* _STATED GOAL_: Give the items from the line containing "You are a GUI" through the end of the items as a numbered list. Skip blank lines and leave the pictures out.

━━ RECORDS SUPPLIED ━━

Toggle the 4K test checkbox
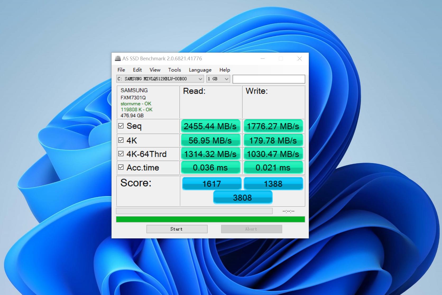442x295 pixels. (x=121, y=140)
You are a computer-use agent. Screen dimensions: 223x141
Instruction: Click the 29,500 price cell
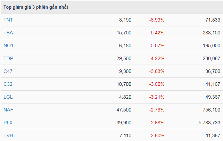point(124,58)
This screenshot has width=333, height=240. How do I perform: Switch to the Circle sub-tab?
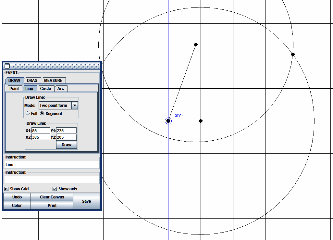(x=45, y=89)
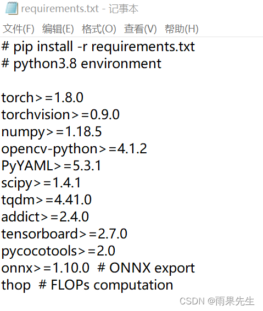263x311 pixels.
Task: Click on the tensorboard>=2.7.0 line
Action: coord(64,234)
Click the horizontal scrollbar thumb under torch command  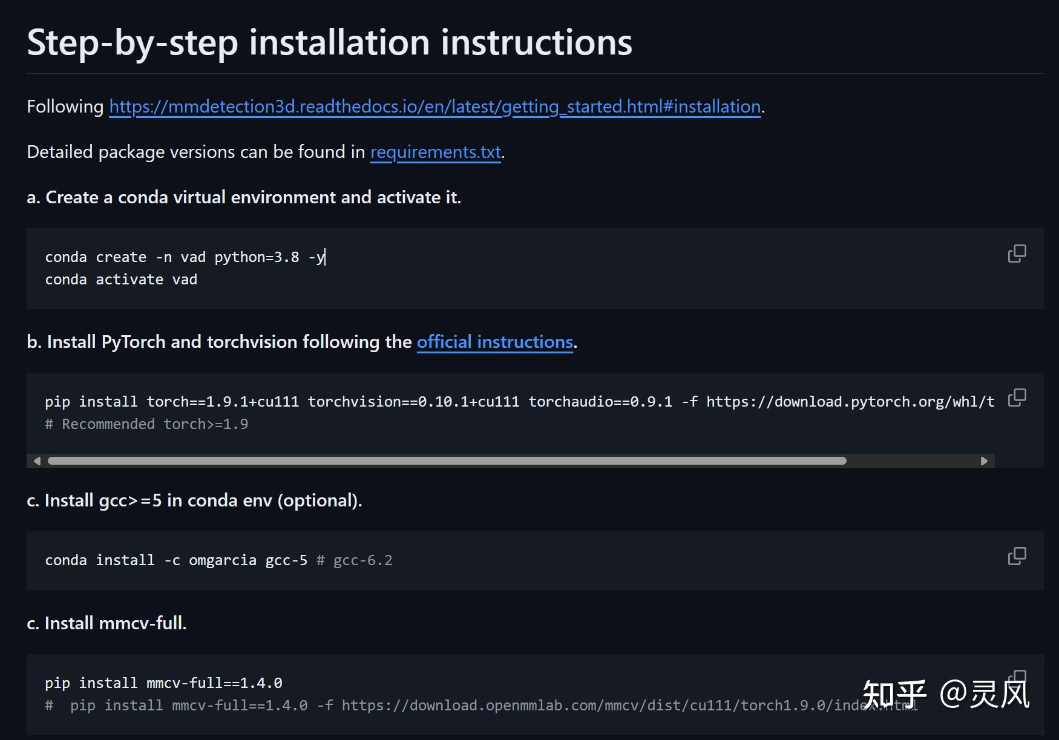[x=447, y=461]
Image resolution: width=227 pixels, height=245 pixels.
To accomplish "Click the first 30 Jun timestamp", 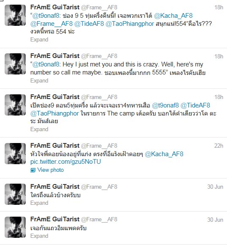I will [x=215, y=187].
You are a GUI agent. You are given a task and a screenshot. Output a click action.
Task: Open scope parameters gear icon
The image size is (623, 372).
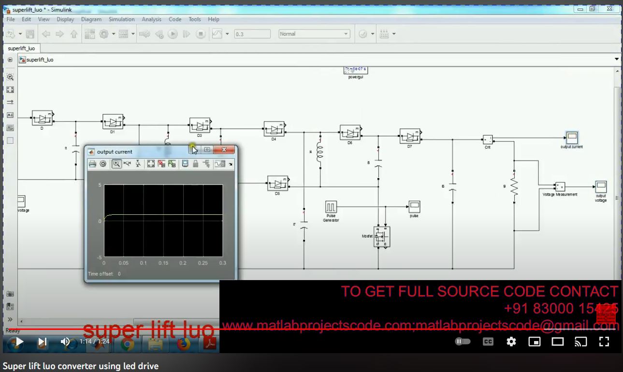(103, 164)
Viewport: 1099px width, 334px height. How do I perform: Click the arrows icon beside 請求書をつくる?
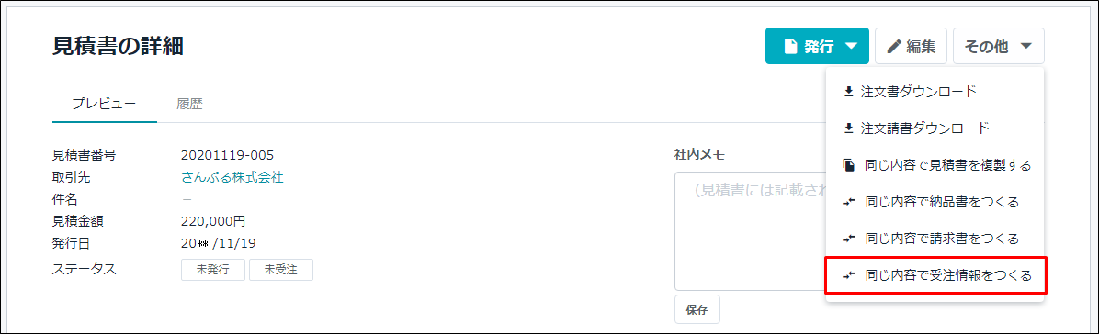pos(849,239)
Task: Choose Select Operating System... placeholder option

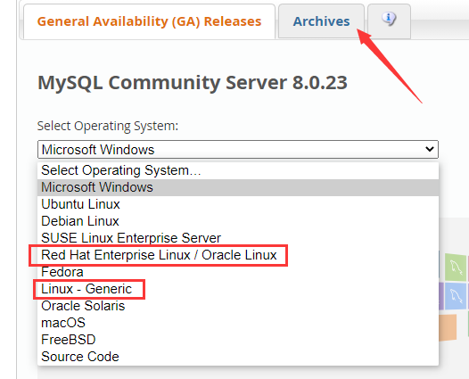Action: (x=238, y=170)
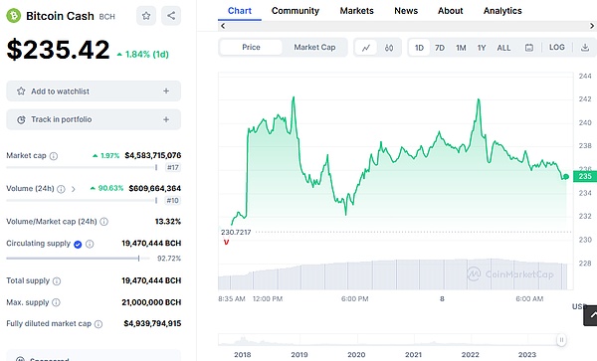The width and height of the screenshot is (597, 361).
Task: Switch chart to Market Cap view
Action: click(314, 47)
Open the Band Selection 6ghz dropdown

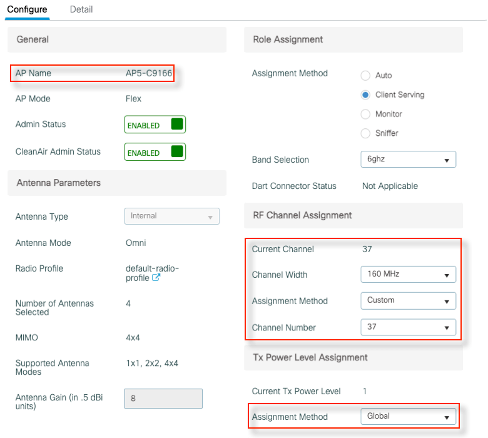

━━━

* _SOLUTION TO THIS EXERCISE_:
1. You are a GUI agent. You are given a task and a screenshot. Output a click action.
2. Task: Open scope parameters gear icon
3. The image size is (623, 372).
4. (103, 164)
5. Viewport: 1099px width, 334px height. How do I perform: Click the arrows icon beside 請求書をつくる?
6. pos(849,239)
7. Task: Choose Select Operating System... placeholder option
8. Action: (x=238, y=170)
9. The width and height of the screenshot is (597, 361).
10. Task: Switch chart to Market Cap view
11. Action: click(314, 47)
12. Open the Band Selection 6ghz dropdown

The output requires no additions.